I Am Not Okay With This is based on the graphic novel of the same name by acclaimed writer/artist Charles Forsman. The original work tells the story of young Sydney Novak, a teenage girl struggling to find herself in a grim world punctuated by Forsman’s sparse black and white style. Sydney is not only coping with depression, grief, the confusing hormones of puberty, the drama of adolescence, and a fractured relationship with her mother, but also the revelation that she can hurt people with her mind.

Sophia Lillis in I Am Not Okay With This
Photo: Netflix

Netflix’s I Am Not Okay With This takes this basic concept and lightens it a little. No longer is I Am Not Okay With This a meditation on what drives a young person to the brink, but an offbeat superhero origin story steeped in the unholy humiliation of being an ordinary teen. Director and creator Jonathan Entwistle (who previously adapted Forsman’s work in The End of the F***ing World) draws on pop culture references as varied as The Breakfast Club, X-Men, Dawson’s Creek, Carrie, and Pretty in Pink to highlight the dramatically cinematic scope of being a teenager. What grounds the story in heart-wrenching human emotion, though, is the show’s outstanding young cast.

18-year-old Sophia Lillis has been captivating audiences for a while now thanks to stellar turns as young Beverly Marsh in the IT movies as well as young Camille (aka Amy Adams) in HBO’s Sharp Objects. However, I Am Not Okay With This marks a major breakthrough for the actress. Lillis is at once cooly brittle and emotionally fragile, balancing the perfect imbalance of being a teenage girl. As Sydney, she manages to evoke the same kind of gamine-next-door energy that made Molly Ringwald an It Girl in the ’80s. More importantly, Sophia Lillis reveals that she is super-powered herself, at least in terms of her acting range.

Sophia Lillis and Sophia Bryant in I Am Not Okay With This
Photo: Netflix

Even if I Am Not Okay With This‘s story is focused on the inner demons of one young woman, the show feels so fresh and urgent because of its entire cast. Sofia Bryant shimmers onscreen as Sydney’s best friend Dina. She’s an effervescently kind beauty who manages to fill the screen with a raw sort of glamour that shines like a supernova in I Am Not Okay With This‘s Rust Belt setting. From the moment she skips down an empty street, it comes almost as a given that Sydney is madly in love with her. Kathleen Rose Perkins plays Syd’s mother as a tightly wound open sore. Just like her daughter, she is grappling with shames and secrets, and it’s this similarity that causes the most friction between the two. Even child actor Aidan Wojtak-Hissong manages to steal scenes as Sydney’s desperately good little brother, Aidan.
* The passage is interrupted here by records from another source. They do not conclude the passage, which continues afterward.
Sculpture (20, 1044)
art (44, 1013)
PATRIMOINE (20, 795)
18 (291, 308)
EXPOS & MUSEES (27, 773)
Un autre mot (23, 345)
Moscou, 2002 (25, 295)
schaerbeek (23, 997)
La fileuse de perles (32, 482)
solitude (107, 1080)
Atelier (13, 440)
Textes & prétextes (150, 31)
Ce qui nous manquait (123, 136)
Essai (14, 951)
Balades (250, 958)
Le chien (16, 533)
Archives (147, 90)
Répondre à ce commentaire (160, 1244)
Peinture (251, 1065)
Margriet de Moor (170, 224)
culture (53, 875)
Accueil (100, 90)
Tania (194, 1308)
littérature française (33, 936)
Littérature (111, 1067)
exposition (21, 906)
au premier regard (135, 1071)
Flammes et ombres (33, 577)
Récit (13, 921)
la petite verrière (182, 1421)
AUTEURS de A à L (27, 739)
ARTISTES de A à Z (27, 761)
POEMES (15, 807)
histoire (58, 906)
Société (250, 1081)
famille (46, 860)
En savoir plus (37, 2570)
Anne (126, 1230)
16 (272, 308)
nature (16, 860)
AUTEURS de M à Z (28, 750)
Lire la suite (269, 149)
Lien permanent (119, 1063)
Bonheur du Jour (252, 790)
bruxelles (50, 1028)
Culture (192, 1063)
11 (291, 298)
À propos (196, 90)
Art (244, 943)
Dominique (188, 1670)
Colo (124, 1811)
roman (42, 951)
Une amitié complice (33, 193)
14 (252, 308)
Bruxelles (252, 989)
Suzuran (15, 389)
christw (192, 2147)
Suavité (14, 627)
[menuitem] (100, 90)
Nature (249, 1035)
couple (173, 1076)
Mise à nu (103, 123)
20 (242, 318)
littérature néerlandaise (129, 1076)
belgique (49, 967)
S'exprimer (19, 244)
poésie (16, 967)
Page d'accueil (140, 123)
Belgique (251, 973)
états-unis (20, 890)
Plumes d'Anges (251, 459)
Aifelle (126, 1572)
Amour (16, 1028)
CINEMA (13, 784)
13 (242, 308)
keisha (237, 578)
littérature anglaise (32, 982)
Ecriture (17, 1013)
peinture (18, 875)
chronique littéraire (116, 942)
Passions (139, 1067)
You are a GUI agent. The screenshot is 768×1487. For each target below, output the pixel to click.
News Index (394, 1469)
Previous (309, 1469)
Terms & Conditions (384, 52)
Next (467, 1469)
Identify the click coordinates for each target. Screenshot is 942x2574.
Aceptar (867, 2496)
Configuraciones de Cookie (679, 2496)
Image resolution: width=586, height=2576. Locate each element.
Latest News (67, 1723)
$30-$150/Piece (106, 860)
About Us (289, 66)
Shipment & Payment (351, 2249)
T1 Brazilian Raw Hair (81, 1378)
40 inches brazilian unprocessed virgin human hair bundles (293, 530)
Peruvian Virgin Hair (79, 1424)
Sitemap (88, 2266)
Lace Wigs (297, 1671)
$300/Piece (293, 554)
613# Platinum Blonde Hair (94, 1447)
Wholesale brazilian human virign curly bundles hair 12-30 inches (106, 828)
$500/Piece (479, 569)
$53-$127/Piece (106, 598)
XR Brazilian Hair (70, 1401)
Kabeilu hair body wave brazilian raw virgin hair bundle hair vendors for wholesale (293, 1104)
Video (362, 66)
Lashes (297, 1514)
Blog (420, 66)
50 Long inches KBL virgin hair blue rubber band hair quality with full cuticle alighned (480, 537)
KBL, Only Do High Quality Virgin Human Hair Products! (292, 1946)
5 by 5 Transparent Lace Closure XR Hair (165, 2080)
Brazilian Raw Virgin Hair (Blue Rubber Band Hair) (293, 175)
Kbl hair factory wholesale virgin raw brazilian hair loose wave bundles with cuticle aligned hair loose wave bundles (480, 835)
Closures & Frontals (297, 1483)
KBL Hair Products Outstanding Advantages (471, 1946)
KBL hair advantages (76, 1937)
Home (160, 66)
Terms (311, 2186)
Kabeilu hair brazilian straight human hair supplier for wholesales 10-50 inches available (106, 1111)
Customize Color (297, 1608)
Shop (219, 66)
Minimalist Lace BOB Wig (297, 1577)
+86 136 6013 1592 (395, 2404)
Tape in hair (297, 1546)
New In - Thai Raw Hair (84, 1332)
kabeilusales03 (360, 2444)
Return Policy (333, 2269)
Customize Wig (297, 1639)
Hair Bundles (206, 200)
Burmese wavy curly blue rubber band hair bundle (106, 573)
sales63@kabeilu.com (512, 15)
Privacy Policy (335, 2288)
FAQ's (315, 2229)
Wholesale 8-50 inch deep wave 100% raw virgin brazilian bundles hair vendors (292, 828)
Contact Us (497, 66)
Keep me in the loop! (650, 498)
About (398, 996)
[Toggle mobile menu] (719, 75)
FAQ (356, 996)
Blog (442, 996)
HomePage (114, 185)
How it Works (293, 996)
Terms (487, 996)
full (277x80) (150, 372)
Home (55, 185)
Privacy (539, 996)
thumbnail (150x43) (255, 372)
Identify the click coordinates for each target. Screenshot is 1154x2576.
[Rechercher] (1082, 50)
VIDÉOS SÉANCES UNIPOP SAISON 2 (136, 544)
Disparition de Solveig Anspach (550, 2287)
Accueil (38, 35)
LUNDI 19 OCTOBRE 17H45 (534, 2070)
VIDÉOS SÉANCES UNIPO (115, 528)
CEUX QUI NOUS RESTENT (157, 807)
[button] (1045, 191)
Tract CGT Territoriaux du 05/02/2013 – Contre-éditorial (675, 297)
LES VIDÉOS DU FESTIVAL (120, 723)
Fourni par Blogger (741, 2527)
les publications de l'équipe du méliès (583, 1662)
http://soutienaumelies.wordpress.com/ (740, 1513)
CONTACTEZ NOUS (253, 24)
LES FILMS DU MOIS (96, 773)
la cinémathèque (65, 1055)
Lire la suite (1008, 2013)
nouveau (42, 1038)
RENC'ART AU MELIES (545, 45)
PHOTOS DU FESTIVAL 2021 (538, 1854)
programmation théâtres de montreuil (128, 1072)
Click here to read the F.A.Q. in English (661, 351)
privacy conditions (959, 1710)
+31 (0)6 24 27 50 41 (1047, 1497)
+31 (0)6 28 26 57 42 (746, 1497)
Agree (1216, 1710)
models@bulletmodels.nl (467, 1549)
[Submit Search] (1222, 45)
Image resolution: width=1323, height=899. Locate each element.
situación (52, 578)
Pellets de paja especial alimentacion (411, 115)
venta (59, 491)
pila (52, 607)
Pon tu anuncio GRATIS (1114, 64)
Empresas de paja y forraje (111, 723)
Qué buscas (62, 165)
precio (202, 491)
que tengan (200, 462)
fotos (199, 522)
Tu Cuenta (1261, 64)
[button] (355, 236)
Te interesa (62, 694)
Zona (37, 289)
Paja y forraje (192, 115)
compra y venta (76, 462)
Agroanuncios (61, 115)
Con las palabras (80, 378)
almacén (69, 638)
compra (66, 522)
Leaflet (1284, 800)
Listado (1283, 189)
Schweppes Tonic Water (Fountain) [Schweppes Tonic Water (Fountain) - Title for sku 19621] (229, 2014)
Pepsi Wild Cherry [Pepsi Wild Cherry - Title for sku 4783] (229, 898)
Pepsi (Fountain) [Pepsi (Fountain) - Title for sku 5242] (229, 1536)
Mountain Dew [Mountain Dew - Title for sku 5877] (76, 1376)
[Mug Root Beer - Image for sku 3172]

But the cast’s other major breakout has to be Wyatt Oleff. Like Lillis, Oleff is a graduate of the IT franchise, but up until now, he’s kind of faded in the background behind seemingly ready-made teen stars like Finn Wolfhard or Jack Dylan Grazer. I Am Not Okay With This pairs Oleff with a star-making role: Stanley Barber. Though the character is obviously a riff on the John Hughes fave Ducky, Oleff injects Barber with a quirky charisma that’s all his own. He tumbles through scenes like a spastic Fred Astaire and his chemistry with IRL best friend Sophia Lillis is as raw as it comes. As Stanley, Oleff is so unabashedly sweet that I predict a generation of quiet girls and sensitive boys are about to fall hard for him as an offbeat heartthrob.

I Am Not Okay With This is a darkly enchanting look at the bleaker side of having superpowers. From the panic and confusion of feeling alone, to the horror of recognizing your own oddness, the show leans hard into the superhero-story-as-metaphor-for-puberty cliché — but in a way that reclaims that tradition with real heart and modern cool. I Am Not Okay With This is hands down the most exciting new Netflix show of 2020, so far.

I Am Not Okay With This premieres on Netflix on February 26, 2020.